Five fights are the required amount to qualify for nationals. With the minimum required under her belt, Emily will be competing against girls not just her age and weight but girls with less than 10 fights as well. Once boxers hit 10 fights, like Sarah, they are considered an open class fighter, which means they have a certain amount of experience where they will be OK. With 13 fights worth of experience, Sarah could find herself up against someone who has 20.

A STRONG WORK ETHIC

“Boxing also gave us a good work ethic. You have to be very committed to the sport in order to be good because you need to work hard and train hard,” Sarah said. “That work ethic transfers over into everything else that we do.”

The girls used to attend Pilot Butte and Sage Elementary schools, respectively, but with their travel schedules Amanda and William Garrison decided home school was the route to go for the 2015-16 school year. The previous school year, the younger Garrisons missed almost every other Friday due to travel. William Garrison said his daughters were the weird home school kids in the beginning but both girls seem to be flourishing in their new environment.

The girls attend school through Connection Academy, where they both maintain perfect grade-point averages. The Garrison sisters said they love online schools because of the ability to work ahead.
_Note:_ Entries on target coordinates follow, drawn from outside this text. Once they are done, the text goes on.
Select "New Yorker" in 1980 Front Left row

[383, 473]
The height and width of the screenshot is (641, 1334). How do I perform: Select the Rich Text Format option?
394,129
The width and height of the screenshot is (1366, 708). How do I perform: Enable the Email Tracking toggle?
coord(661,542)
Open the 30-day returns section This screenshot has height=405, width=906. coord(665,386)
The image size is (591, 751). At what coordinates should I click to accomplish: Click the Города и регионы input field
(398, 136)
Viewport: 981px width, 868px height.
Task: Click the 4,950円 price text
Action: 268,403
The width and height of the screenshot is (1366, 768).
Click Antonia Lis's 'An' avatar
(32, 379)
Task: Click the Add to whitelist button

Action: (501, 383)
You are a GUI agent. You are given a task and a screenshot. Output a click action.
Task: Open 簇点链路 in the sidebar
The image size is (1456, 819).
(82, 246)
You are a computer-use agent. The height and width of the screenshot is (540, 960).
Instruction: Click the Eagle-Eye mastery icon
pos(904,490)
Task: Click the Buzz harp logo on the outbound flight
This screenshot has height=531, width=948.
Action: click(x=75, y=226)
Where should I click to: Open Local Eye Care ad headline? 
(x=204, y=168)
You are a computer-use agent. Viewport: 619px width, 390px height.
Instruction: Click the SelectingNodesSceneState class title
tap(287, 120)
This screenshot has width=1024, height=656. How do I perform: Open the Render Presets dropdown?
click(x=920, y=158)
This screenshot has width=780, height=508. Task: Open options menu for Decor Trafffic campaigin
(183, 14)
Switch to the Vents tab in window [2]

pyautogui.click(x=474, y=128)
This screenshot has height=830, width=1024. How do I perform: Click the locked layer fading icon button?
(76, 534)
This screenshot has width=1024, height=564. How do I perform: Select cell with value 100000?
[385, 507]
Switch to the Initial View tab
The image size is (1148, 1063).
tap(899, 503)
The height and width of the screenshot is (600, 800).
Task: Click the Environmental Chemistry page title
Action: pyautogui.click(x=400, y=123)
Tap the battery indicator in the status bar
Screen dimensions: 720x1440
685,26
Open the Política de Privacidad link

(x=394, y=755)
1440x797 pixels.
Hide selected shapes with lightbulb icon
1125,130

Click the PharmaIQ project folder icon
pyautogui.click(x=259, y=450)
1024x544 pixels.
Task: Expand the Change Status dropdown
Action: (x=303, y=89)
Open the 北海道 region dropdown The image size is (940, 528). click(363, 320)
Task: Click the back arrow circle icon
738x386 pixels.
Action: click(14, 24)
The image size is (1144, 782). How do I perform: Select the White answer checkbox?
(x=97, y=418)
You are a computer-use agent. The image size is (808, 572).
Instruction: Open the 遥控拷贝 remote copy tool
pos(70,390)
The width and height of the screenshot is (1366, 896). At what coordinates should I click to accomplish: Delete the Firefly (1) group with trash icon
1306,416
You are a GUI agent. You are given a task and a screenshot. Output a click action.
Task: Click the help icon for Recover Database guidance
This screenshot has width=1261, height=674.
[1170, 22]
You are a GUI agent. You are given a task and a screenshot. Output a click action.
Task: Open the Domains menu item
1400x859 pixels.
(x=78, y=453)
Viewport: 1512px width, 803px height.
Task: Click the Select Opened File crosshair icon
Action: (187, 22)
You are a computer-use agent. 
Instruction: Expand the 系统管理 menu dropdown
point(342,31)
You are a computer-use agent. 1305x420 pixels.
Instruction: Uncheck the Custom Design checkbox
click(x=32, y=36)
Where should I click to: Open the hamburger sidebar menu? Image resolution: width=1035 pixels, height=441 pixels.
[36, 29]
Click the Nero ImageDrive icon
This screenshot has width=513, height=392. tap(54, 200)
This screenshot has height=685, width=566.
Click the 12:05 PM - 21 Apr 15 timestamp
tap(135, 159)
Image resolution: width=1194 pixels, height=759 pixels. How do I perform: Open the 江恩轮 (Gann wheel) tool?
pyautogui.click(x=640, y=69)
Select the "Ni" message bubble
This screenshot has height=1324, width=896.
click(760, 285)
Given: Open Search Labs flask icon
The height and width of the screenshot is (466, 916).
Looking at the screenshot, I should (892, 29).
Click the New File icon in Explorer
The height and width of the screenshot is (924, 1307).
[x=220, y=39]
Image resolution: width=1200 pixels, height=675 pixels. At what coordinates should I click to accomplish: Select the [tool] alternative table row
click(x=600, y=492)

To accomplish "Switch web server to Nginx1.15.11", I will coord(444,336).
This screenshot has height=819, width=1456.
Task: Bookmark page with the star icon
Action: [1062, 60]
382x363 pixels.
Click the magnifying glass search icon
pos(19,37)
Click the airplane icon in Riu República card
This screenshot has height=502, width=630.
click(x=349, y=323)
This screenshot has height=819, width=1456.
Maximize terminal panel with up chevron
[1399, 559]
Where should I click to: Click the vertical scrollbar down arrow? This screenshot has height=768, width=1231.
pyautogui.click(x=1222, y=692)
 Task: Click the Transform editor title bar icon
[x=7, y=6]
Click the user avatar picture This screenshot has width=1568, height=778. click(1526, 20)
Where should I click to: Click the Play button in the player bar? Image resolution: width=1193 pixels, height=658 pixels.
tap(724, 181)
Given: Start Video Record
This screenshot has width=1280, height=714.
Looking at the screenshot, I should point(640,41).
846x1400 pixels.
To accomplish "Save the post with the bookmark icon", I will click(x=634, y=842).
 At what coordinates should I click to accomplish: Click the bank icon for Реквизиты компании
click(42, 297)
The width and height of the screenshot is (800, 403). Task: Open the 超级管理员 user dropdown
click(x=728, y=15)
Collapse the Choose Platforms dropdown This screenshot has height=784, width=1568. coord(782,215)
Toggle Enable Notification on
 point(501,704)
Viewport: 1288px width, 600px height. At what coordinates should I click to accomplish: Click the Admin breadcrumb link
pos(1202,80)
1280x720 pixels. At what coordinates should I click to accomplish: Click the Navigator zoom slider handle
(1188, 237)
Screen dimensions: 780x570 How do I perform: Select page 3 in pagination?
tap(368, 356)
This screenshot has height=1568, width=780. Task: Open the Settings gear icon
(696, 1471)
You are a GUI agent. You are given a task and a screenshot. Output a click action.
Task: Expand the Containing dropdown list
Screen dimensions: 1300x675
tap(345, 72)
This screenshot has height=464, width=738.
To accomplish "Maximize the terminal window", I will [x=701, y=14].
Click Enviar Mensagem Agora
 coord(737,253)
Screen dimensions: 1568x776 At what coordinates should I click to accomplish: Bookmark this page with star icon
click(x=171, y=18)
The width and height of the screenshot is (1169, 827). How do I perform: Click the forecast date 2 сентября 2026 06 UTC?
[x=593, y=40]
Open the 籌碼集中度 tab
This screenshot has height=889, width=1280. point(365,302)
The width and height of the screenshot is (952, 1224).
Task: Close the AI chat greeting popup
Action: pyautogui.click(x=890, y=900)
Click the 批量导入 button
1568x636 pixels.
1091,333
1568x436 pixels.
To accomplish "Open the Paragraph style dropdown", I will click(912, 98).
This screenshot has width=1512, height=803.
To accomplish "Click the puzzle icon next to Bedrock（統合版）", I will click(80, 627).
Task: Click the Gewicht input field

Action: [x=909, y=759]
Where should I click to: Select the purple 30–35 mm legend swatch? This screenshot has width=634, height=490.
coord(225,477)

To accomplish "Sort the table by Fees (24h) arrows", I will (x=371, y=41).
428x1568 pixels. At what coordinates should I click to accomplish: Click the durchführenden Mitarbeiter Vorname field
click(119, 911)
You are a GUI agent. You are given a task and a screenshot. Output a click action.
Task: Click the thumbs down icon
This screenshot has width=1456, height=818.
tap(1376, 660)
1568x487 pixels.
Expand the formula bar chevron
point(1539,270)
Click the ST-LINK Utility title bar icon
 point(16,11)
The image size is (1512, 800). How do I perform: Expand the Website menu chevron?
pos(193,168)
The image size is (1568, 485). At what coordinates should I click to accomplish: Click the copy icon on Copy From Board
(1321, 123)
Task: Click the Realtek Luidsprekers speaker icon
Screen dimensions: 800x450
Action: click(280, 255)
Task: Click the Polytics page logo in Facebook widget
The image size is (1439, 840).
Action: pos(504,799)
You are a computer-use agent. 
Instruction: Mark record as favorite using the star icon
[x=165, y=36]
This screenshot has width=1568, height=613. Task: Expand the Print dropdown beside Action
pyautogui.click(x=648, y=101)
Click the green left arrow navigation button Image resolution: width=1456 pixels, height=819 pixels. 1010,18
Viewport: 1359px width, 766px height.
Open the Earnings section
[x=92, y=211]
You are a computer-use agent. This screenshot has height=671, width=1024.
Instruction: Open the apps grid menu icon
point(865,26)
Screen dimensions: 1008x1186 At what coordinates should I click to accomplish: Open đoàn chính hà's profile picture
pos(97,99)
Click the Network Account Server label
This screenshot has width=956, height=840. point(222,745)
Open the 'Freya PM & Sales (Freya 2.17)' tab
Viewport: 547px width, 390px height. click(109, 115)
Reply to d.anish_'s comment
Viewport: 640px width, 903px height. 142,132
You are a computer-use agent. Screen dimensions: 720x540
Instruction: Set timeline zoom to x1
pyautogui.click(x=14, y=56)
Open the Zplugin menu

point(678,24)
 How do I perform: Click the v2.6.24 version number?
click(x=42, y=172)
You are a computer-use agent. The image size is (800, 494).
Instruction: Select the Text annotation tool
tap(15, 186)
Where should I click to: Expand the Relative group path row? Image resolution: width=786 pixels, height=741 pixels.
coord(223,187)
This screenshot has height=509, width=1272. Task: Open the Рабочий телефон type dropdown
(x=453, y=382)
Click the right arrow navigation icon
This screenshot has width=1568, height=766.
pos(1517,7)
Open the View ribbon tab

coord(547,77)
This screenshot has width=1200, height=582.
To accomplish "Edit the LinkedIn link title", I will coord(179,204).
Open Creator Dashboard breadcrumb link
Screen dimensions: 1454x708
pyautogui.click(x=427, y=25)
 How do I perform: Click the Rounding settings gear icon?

The pace is catered to them.

Both girls are scholars. Sarah wants to be an electrical engineer when she grows up, and Emily has her sights on being an architect. They would both also like to attend an Ivy League university or technical institute such as MIT or Cal Tech.

OLYMPIC DREAMS

In the 2012 Olympics, Team USA took 18 fighters to Beijing, China, and only three of them were women. Nevertheless, the two medals brought back to America were earned by women. For the 2016 Summer Games in Rio de Janeiro, it looks like three may be the magic number once again for the women. Two fighters have already qualified, and another has one more international competition approaching.

The Garrison sisters are too young for Rio to be an opportunity, but Sarah already has her sights on the 2020 Games in Tokyo, Japan. Emily will have to wait until 2024.

“We need to continue our training schedule. With enough training and experience we can get there,” Sarah said.

The USA Boxing Junior Olympic National Championship is just the first step for the Garrisons. At 16 years old, the girls will have the opportunity to compete in the Junior World Championship as well as the Pan American Games.

A desire to be the best people they can be is what pushes the sisters to be committed and give a constant 110 percent both in the ring and out.

“You have to work, you have to work very hard, and you have to commit,” Emily said. “But after - that feeling of bringing home a trophy - it’s the best feeling in the world.”